What is asked: Could you render the records below as a JSON list of strings, with one string for each line and blank lines left out?
+++++
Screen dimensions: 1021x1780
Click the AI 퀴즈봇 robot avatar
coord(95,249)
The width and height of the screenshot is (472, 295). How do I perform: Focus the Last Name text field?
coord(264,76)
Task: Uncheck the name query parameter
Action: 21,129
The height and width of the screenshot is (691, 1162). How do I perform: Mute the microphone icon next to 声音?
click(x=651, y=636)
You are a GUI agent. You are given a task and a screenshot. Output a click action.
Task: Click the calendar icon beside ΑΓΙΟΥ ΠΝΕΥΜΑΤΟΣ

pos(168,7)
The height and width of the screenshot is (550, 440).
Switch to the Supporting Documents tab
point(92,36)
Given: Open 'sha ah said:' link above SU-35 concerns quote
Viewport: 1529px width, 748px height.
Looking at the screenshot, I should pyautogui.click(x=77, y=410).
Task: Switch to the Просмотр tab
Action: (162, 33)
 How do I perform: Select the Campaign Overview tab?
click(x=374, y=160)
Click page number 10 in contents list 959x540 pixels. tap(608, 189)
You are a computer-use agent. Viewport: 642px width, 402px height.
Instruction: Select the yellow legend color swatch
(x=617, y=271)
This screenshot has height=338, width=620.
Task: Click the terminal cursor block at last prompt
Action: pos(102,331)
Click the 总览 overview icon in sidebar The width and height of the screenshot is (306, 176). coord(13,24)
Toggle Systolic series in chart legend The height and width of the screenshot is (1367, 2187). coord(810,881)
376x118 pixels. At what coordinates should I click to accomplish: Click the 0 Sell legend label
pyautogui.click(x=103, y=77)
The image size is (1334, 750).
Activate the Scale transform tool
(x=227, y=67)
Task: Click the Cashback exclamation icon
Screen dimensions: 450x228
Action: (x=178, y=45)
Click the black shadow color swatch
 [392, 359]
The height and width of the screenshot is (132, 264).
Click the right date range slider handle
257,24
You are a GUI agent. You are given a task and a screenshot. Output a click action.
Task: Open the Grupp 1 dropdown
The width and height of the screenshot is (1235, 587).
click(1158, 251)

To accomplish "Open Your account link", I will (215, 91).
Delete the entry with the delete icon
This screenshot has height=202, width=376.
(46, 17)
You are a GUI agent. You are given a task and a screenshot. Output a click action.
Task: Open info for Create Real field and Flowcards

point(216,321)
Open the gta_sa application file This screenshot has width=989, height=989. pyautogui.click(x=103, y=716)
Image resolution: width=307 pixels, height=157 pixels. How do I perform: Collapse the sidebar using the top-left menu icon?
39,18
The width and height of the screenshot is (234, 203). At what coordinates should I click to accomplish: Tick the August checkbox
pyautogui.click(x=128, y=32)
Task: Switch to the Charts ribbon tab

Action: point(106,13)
+++++
Solution for this task:
[
  "Screen dimensions: 1021x1780",
  "Click the AI 퀴즈봇 robot avatar",
  "coord(95,249)",
  "The width and height of the screenshot is (472, 295). How do I perform: Focus the Last Name text field?",
  "coord(264,76)",
  "Task: Uncheck the name query parameter",
  "Action: 21,129",
  "The height and width of the screenshot is (691, 1162). How do I perform: Mute the microphone icon next to 声音?",
  "click(x=651, y=636)",
  "You are a GUI agent. You are given a task and a screenshot. Output a click action.",
  "Task: Click the calendar icon beside ΑΓΙΟΥ ΠΝΕΥΜΑΤΟΣ",
  "pos(168,7)",
  "The height and width of the screenshot is (550, 440).",
  "Switch to the Supporting Documents tab",
  "point(92,36)",
  "Given: Open 'sha ah said:' link above SU-35 concerns quote",
  "Viewport: 1529px width, 748px height.",
  "Looking at the screenshot, I should pyautogui.click(x=77, y=410).",
  "Task: Switch to the Просмотр tab",
  "Action: (162, 33)",
  " How do I perform: Select the Campaign Overview tab?",
  "click(x=374, y=160)",
  "Click page number 10 in contents list 959x540 pixels. tap(608, 189)",
  "You are a computer-use agent. Viewport: 642px width, 402px height.",
  "Instruction: Select the yellow legend color swatch",
  "(x=617, y=271)",
  "This screenshot has height=338, width=620.",
  "Task: Click the terminal cursor block at last prompt",
  "Action: pos(102,331)",
  "Click the 总览 overview icon in sidebar The width and height of the screenshot is (306, 176). coord(13,24)",
  "Toggle Systolic series in chart legend The height and width of the screenshot is (1367, 2187). coord(810,881)",
  "376x118 pixels. At what coordinates should I click to accomplish: Click the 0 Sell legend label",
  "pyautogui.click(x=103, y=77)",
  "The image size is (1334, 750).",
  "Activate the Scale transform tool",
  "(x=227, y=67)",
  "Task: Click the Cashback exclamation icon",
  "Screen dimensions: 450x228",
  "Action: (x=178, y=45)",
  "Click the black shadow color swatch",
  " [392, 359]",
  "The height and width of the screenshot is (132, 264).",
  "Click the right date range slider handle",
  "257,24",
  "You are a GUI agent. You are given a task and a screenshot. Output a click action.",
  "Task: Open the Grupp 1 dropdown",
  "The width and height of the screenshot is (1235, 587).",
  "click(1158, 251)",
  "To accomplish \"Open Your account link\", I will (215, 91).",
  "Delete the entry with the delete icon",
  "This screenshot has height=202, width=376.",
  "(46, 17)",
  "You are a GUI agent. You are given a task and a screenshot. Output a click action.",
  "Task: Open info for Create Real field and Flowcards",
  "point(216,321)",
  "Open the gta_sa application file This screenshot has width=989, height=989. pyautogui.click(x=103, y=716)",
  "Image resolution: width=307 pixels, height=157 pixels. How do I perform: Collapse the sidebar using the top-left menu icon?",
  "39,18",
  "The width and height of the screenshot is (234, 203). At what coordinates should I click to accomplish: Tick the August checkbox",
  "pyautogui.click(x=128, y=32)",
  "Task: Switch to the Charts ribbon tab",
  "Action: point(106,13)"
]